*Aim of the task*: Copy out the data below with "Liverpool club crest" renamed to "Liverpool team badge" and everything else left unchanged.

Begin

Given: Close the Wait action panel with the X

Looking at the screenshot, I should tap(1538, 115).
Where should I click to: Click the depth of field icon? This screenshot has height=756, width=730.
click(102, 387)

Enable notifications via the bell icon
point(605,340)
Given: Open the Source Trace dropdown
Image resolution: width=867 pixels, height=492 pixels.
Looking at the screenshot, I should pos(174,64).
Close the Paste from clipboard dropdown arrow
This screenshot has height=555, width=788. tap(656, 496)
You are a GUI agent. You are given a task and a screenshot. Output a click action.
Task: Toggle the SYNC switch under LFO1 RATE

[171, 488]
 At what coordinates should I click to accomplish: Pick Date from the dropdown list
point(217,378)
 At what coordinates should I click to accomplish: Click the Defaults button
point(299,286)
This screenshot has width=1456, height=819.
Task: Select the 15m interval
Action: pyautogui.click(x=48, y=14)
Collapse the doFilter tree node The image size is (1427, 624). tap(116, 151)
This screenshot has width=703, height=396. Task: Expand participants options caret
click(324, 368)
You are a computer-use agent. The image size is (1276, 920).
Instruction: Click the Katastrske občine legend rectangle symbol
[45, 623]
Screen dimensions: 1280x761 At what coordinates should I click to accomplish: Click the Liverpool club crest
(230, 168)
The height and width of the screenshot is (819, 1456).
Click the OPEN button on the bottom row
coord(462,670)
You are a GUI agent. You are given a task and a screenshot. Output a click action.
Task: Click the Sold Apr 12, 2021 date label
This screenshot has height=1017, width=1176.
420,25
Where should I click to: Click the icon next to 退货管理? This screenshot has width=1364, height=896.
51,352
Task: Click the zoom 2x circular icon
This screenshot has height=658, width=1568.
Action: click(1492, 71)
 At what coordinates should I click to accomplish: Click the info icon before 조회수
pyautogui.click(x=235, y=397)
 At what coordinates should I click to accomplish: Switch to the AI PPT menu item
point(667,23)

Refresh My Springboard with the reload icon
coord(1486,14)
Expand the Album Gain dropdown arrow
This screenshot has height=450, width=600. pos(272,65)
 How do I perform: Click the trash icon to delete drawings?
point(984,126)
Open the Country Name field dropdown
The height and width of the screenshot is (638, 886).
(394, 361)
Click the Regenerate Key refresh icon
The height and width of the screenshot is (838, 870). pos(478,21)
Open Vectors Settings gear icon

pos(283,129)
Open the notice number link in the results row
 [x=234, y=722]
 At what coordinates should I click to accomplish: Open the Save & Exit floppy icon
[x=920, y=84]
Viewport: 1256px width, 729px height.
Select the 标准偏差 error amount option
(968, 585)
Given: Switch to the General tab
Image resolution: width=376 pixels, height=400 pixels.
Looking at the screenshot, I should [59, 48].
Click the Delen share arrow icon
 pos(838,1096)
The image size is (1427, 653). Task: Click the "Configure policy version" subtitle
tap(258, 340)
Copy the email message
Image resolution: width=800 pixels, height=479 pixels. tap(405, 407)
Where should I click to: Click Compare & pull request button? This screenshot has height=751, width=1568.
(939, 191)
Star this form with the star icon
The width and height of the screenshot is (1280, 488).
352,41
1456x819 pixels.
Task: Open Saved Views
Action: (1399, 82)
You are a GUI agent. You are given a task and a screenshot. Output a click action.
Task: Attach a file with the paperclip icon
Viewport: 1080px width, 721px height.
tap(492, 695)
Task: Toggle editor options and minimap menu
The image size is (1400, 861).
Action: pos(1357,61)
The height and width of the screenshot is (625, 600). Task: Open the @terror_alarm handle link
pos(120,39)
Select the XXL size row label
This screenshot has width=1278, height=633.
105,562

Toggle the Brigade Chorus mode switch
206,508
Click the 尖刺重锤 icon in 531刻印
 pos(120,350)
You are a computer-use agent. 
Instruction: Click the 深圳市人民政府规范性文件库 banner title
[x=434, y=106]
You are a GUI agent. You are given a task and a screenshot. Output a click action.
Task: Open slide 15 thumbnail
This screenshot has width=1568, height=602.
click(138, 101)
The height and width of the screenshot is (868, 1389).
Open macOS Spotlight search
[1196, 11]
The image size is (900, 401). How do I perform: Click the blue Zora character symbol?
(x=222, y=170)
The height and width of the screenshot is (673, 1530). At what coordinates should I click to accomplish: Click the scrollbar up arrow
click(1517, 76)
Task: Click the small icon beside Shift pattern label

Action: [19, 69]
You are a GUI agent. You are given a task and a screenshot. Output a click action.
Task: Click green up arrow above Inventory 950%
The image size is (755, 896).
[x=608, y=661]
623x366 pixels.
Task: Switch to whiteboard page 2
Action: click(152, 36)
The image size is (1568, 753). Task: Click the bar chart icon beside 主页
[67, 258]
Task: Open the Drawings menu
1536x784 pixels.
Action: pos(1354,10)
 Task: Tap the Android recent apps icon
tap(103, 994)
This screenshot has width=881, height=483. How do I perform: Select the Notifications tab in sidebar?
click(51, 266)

End

*Correct answer*:
Given: Close the Wait action panel with the X

Looking at the screenshot, I should tap(1538, 115).
Where should I click to: Click the depth of field icon? This screenshot has height=756, width=730.
click(102, 387)

Enable notifications via the bell icon
point(605,340)
Given: Open the Source Trace dropdown
Image resolution: width=867 pixels, height=492 pixels.
Looking at the screenshot, I should pos(174,64).
Close the Paste from clipboard dropdown arrow
This screenshot has height=555, width=788. tap(656, 496)
You are a GUI agent. You are given a task and a screenshot. Output a click action.
Task: Toggle the SYNC switch under LFO1 RATE

[171, 488]
 At what coordinates should I click to accomplish: Pick Date from the dropdown list
point(217,378)
 At what coordinates should I click to accomplish: Click the Defaults button
point(299,286)
This screenshot has width=1456, height=819.
Task: Select the 15m interval
Action: pyautogui.click(x=48, y=14)
Collapse the doFilter tree node The image size is (1427, 624). tap(116, 151)
This screenshot has width=703, height=396. Task: Expand participants options caret
click(324, 368)
You are a computer-use agent. The image size is (1276, 920).
Instruction: Click the Katastrske občine legend rectangle symbol
[45, 623]
Screen dimensions: 1280x761 At what coordinates should I click to accomplish: Click the Liverpool team badge
(230, 168)
The height and width of the screenshot is (819, 1456).
Click the OPEN button on the bottom row
coord(462,670)
You are a GUI agent. You are given a task and a screenshot. Output a click action.
Task: Click the Sold Apr 12, 2021 date label
This screenshot has height=1017, width=1176.
420,25
Where should I click to: Click the icon next to 退货管理? This screenshot has width=1364, height=896.
51,352
Task: Click the zoom 2x circular icon
This screenshot has height=658, width=1568.
Action: click(1492, 71)
 At what coordinates should I click to accomplish: Click the info icon before 조회수
pyautogui.click(x=235, y=397)
 At what coordinates should I click to accomplish: Switch to the AI PPT menu item
point(667,23)

Refresh My Springboard with the reload icon
coord(1486,14)
Expand the Album Gain dropdown arrow
This screenshot has height=450, width=600. pos(272,65)
 How do I perform: Click the trash icon to delete drawings?
point(984,126)
Open the Country Name field dropdown
The height and width of the screenshot is (638, 886).
(394, 361)
Click the Regenerate Key refresh icon
The height and width of the screenshot is (838, 870). pos(478,21)
Open Vectors Settings gear icon

pos(283,129)
Open the notice number link in the results row
 [x=234, y=722]
 At what coordinates should I click to accomplish: Open the Save & Exit floppy icon
[x=920, y=84]
Viewport: 1256px width, 729px height.
Select the 标准偏差 error amount option
(968, 585)
Given: Switch to the General tab
Image resolution: width=376 pixels, height=400 pixels.
Looking at the screenshot, I should [59, 48].
Click the Delen share arrow icon
 pos(838,1096)
The image size is (1427, 653). Task: Click the "Configure policy version" subtitle
tap(258, 340)
Copy the email message
Image resolution: width=800 pixels, height=479 pixels. tap(405, 407)
Where should I click to: Click Compare & pull request button? This screenshot has height=751, width=1568.
(939, 191)
Star this form with the star icon
The width and height of the screenshot is (1280, 488).
352,41
1456x819 pixels.
Task: Open Saved Views
Action: (1399, 82)
You are a GUI agent. You are given a task and a screenshot. Output a click action.
Task: Attach a file with the paperclip icon
Viewport: 1080px width, 721px height.
tap(492, 695)
Task: Toggle editor options and minimap menu
The image size is (1400, 861).
Action: pos(1357,61)
The height and width of the screenshot is (625, 600). Task: Open the @terror_alarm handle link
pos(120,39)
Select the XXL size row label
This screenshot has width=1278, height=633.
105,562

Toggle the Brigade Chorus mode switch
206,508
Click the 尖刺重锤 icon in 531刻印
 pos(120,350)
You are a computer-use agent. 
Instruction: Click the 深圳市人民政府规范性文件库 banner title
[x=434, y=106]
You are a GUI agent. You are given a task and a screenshot. Output a click action.
Task: Open slide 15 thumbnail
This screenshot has width=1568, height=602.
click(138, 101)
The height and width of the screenshot is (868, 1389).
Open macOS Spotlight search
[1196, 11]
The image size is (900, 401). How do I perform: Click the blue Zora character symbol?
(x=222, y=170)
The height and width of the screenshot is (673, 1530). At what coordinates should I click to accomplish: Click the scrollbar up arrow
click(1517, 76)
Task: Click the small icon beside Shift pattern label

Action: [19, 69]
You are a GUI agent. You are given a task and a screenshot. Output a click action.
Task: Click green up arrow above Inventory 950%
The image size is (755, 896).
[x=608, y=661]
623x366 pixels.
Task: Switch to whiteboard page 2
Action: click(152, 36)
The image size is (1568, 753). Task: Click the bar chart icon beside 主页
[67, 258]
Task: Open the Drawings menu
1536x784 pixels.
Action: pos(1354,10)
 Task: Tap the Android recent apps icon
tap(103, 994)
This screenshot has width=881, height=483. How do I perform: Select the Notifications tab in sidebar?
click(51, 266)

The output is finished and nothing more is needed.